TASK TO COMPLETE: Write out exactly, excluding pictures, the lines from the one containing "Task: Click the" through the end of the data, both included.

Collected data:
[Start of section]

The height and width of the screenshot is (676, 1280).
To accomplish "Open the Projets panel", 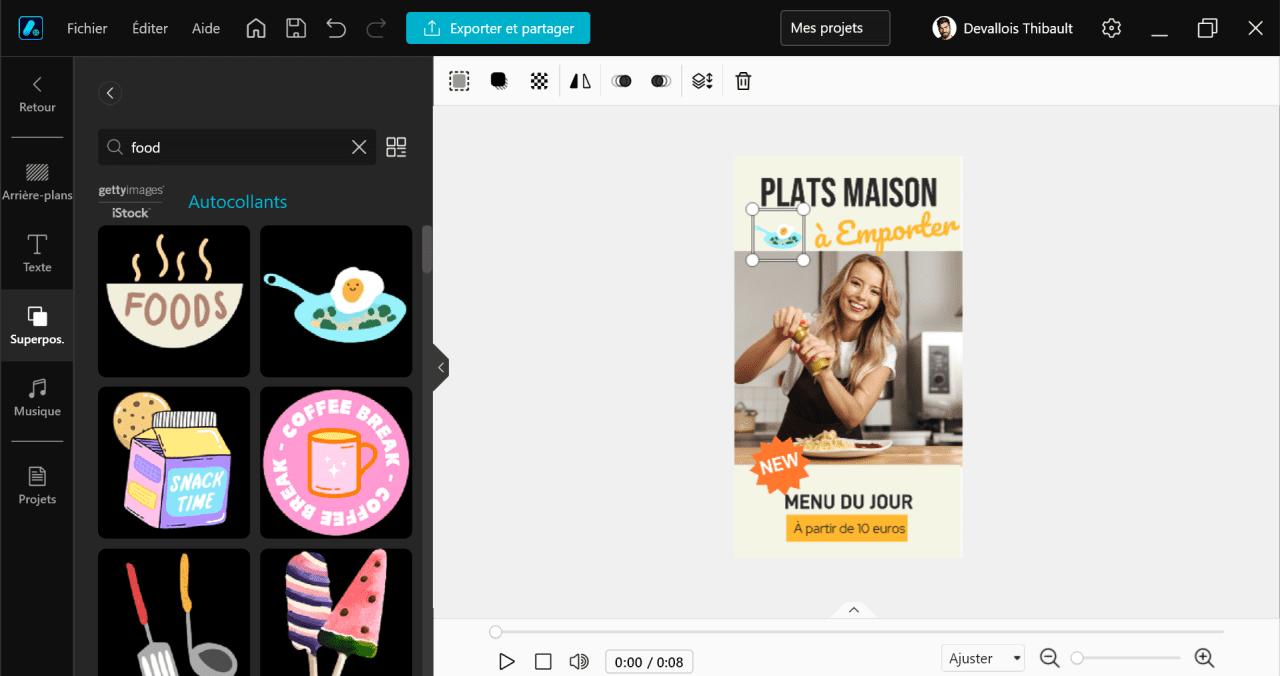I will click(37, 485).
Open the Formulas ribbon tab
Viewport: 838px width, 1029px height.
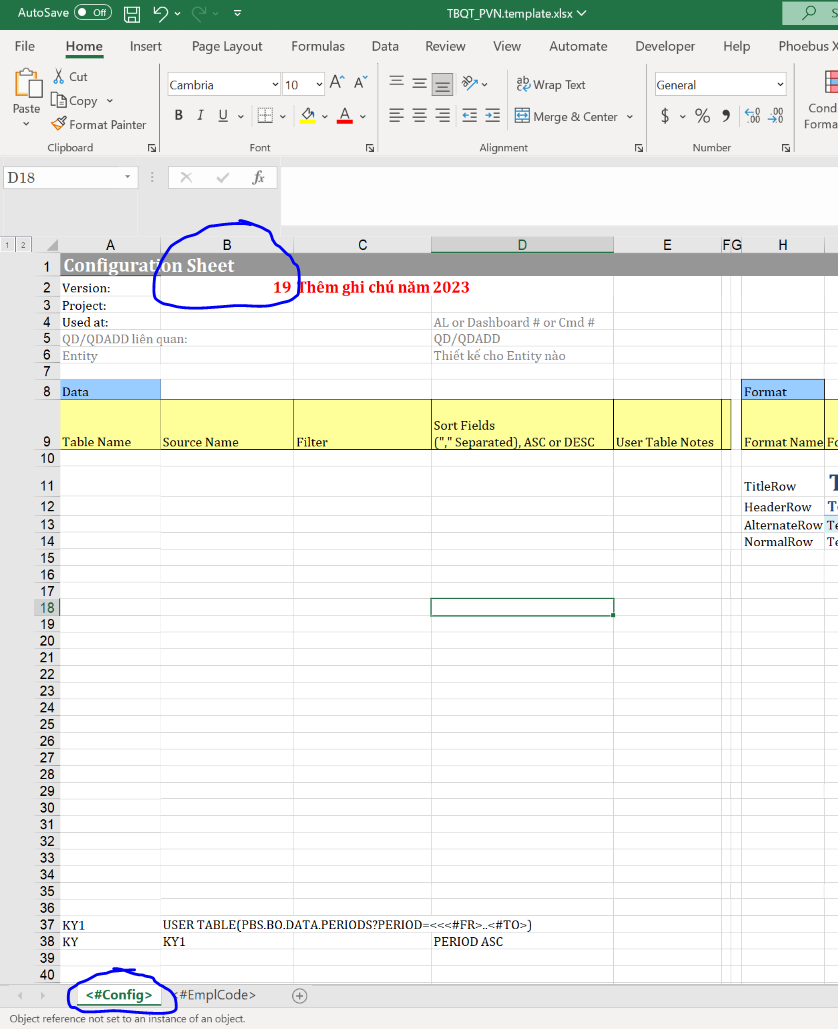[318, 46]
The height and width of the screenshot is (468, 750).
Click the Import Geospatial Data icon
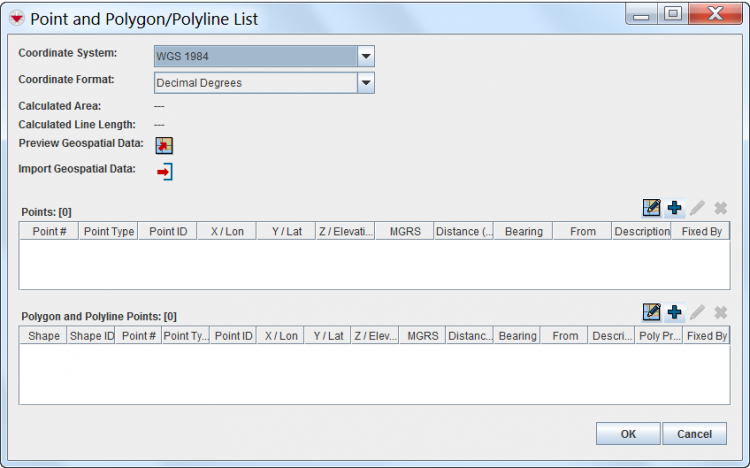click(164, 172)
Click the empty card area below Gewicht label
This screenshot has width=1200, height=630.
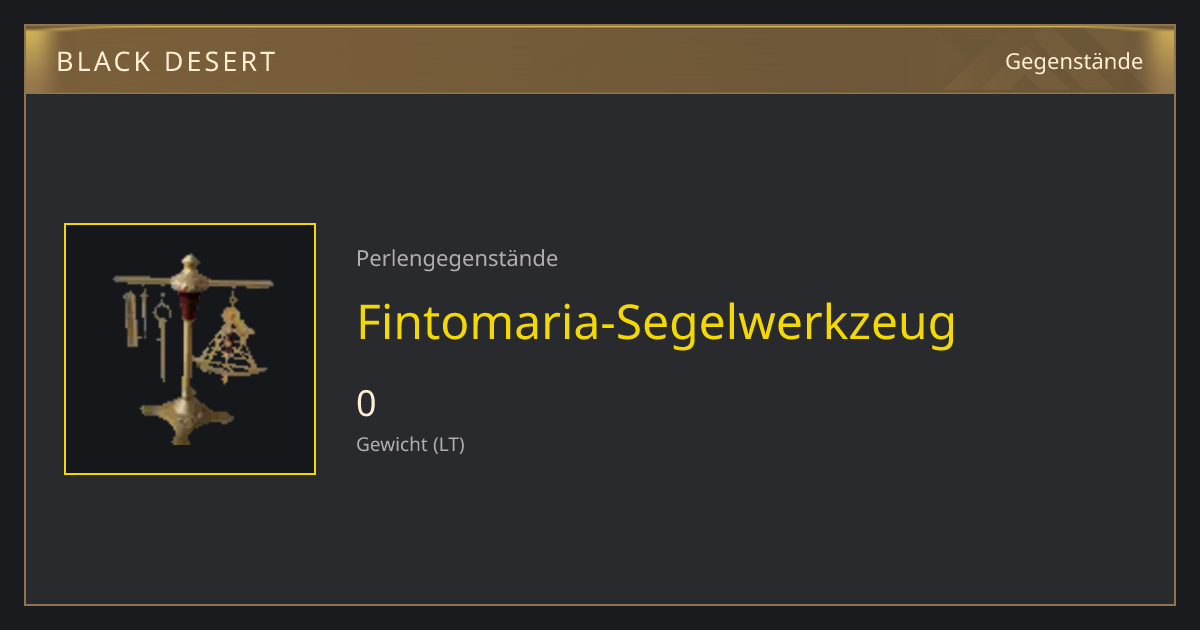(x=600, y=530)
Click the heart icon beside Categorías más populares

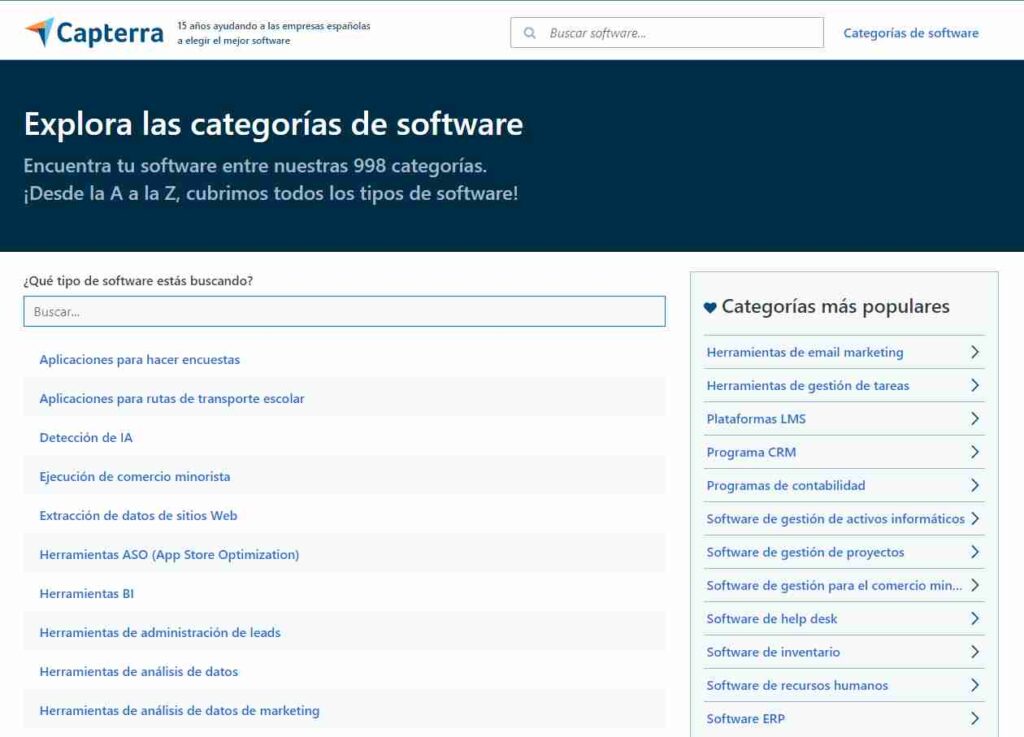[710, 308]
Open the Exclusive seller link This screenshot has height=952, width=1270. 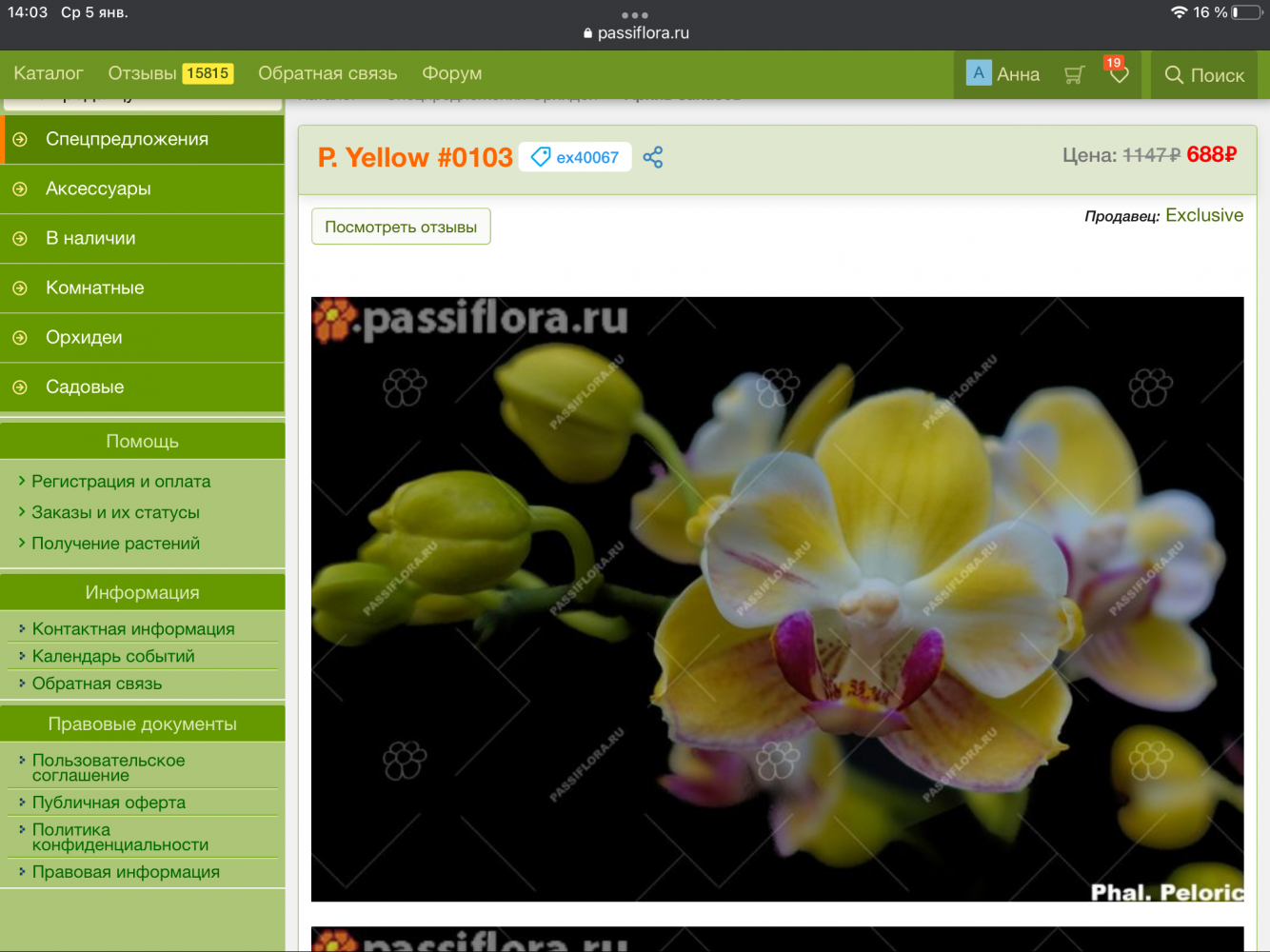click(x=1203, y=215)
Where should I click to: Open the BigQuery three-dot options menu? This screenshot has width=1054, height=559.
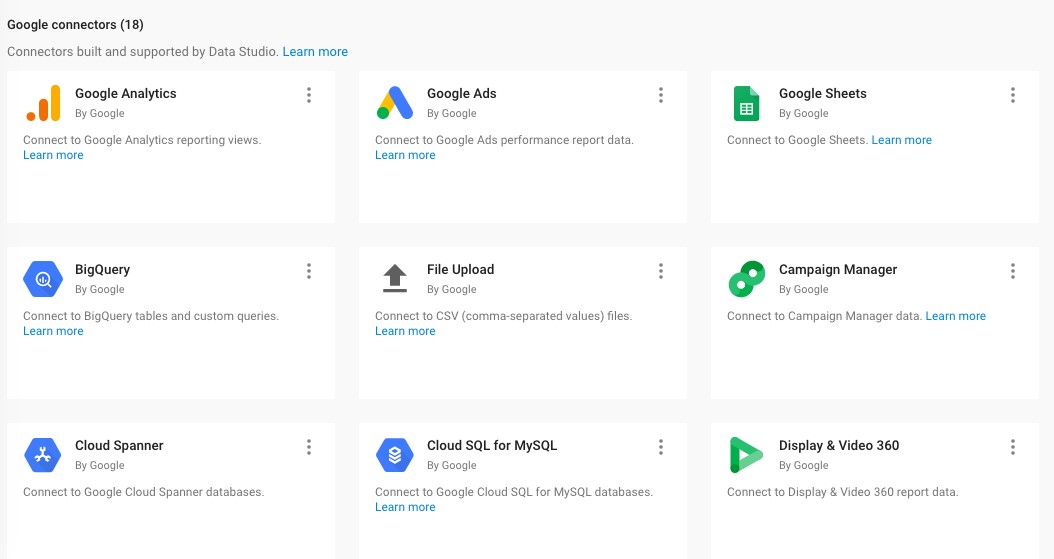click(x=309, y=271)
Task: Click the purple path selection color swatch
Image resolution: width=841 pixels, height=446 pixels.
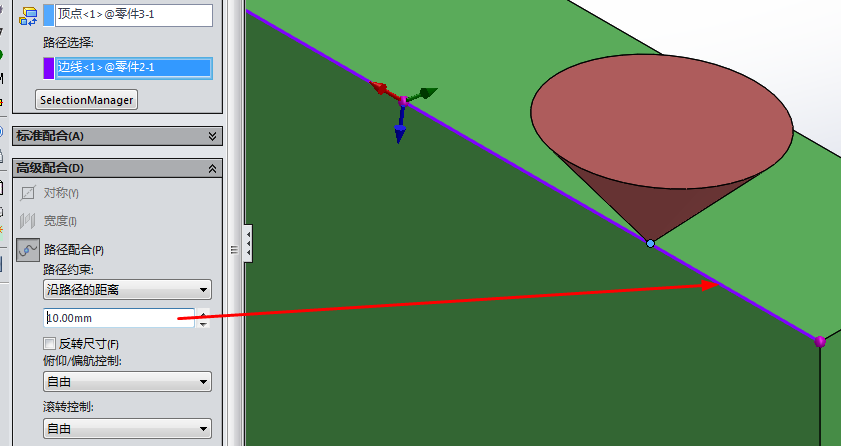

[End of section]

TASK ANSWER:
Task: Click the purple path selection color swatch
Image resolution: width=841 pixels, height=446 pixels.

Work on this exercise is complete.